*Input material*:
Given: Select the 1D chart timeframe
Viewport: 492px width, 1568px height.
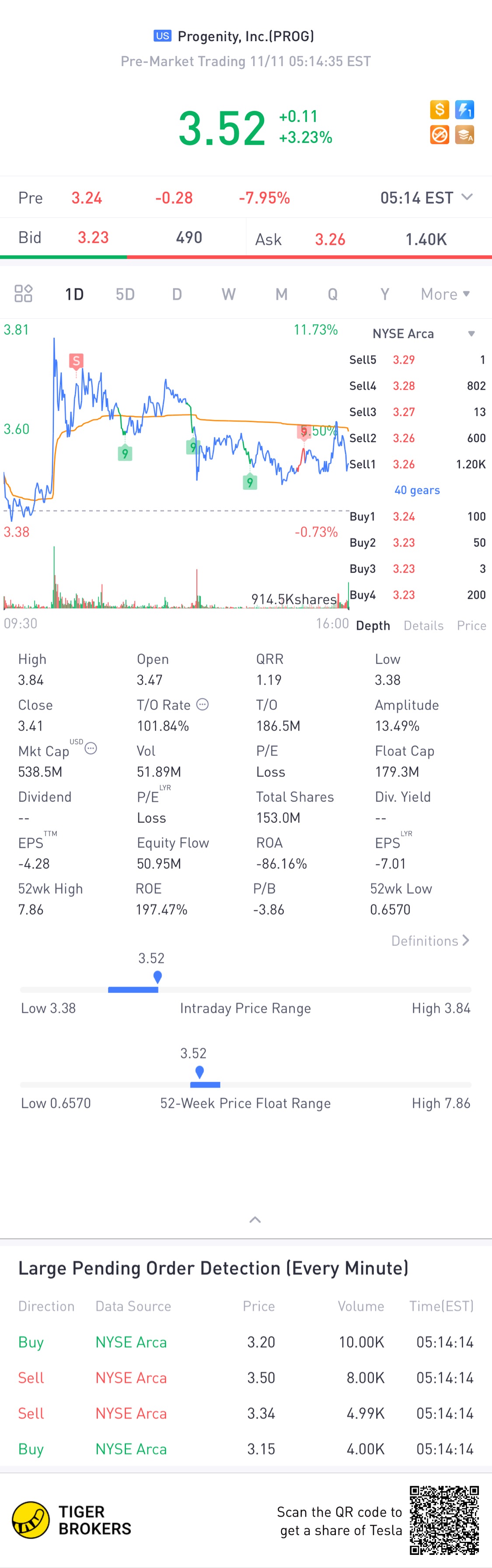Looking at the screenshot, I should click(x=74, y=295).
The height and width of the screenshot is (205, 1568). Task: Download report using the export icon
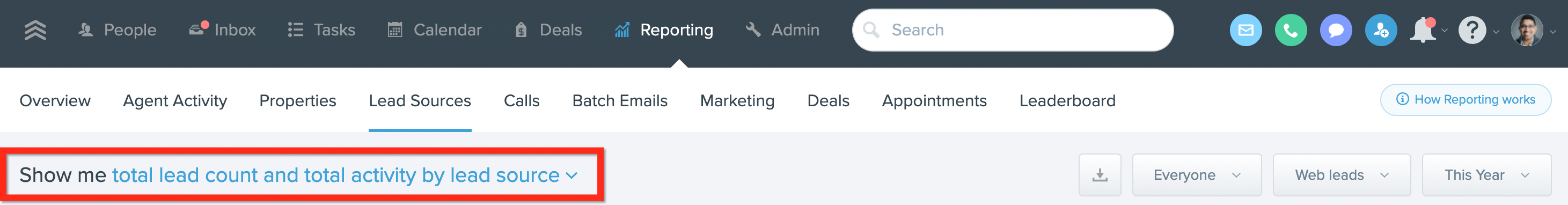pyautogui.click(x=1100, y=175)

--

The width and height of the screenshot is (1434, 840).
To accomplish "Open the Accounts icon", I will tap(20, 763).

*Task description*: Render the part of the entries that opens with the line containing "The width and" and closes with the line containing "will tap(20, 763)." as a Markdown table, with a Row column numbering each line and a Line column holding it. Skip any blank lines.

*The solution*:
| Row | Line |
|---|---|
| 1 | The width and height of the screenshot is (1434, 840). |
| 2 | To accomplish "Open the Accounts icon", I will tap(20, 763). |